**Assignment A**
Transcribe the passage on coastal carbon storage, starting at the words containing "Coastal ecosystems, found" and ending with "of organic material.".
**Assignment B**
In the passage on coastal carbon storage, which zones do salt marshes dominate?

**Exercise text**
┄┄┄┄┄┄┄┄┄┄┄┄┄┄┄┄┄┄┄┄

The Global Quest for Carbon Solutions
In a world grappling with the urgent need to mitigate carbon dioxide (CO2) emissions resulting from anthropogenic activities, the search for innovative solutions has never been more critical. Alongside reducing these emissions, the removal of carbon dioxide from the atmosphere is an essential component in combating the consequences of climate change.
Coastal ecosystems, found in tidal zones worldwide, are at the forefront of this carbon storage battle. Mangroves in tropical and subtropical regions, salt marshes dominating temperate zones, and ubiquitous macroalgae and seagrass meadows all contribute significantly to the carbon storage efforts. These ecosystems excel at efficiently absorbing, binding, and retaining vast quantities of carbon dioxide, not only in their plant matter but also within the underlying sediments and their pore waters, in the form of organic material.
The Secret of Coastal Ecosystems
One remarkable feature of coastal ecosystems is their ability to store carbon for extended periods. In the predominantly anaerobic, oxygen-depleted sediments, carbon is slowly decomposed, endowing coastal ecosystems with immense carbon storage potential, making them indispensable carbon sinks.

┄┄┄┄┄┄┄┄┄┄┄┄┄┄┄┄┄┄┄┄

**Data segment**
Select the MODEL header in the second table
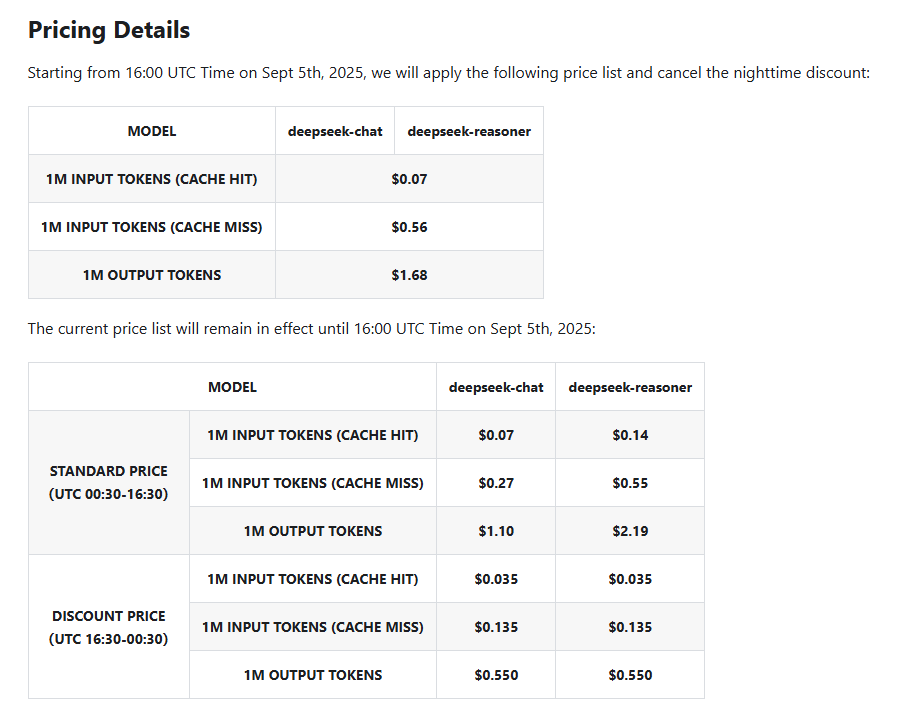Image resolution: width=898 pixels, height=712 pixels. [x=232, y=387]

┄┄┄┄┄┄┄┄┄┄┄┄┄┄┄┄┄┄┄┄

**Final answer A**
Coastal ecosystems, found in tidal zones worldwide, are at the forefront of this carbon storage battle. Mangroves in tropical and subtropical regions, salt marshes dominating temperate zones, and ubiquitous macroalgae and seagrass meadows all contribute significantly to the carbon storage efforts. These ecosystems excel at efficiently absorbing, binding, and retaining vast quantities of carbon dioxide, not only in their plant matter but also within the underlying sediments and their pore waters, in the form of organic material.

**Final answer B**
Temperate zones.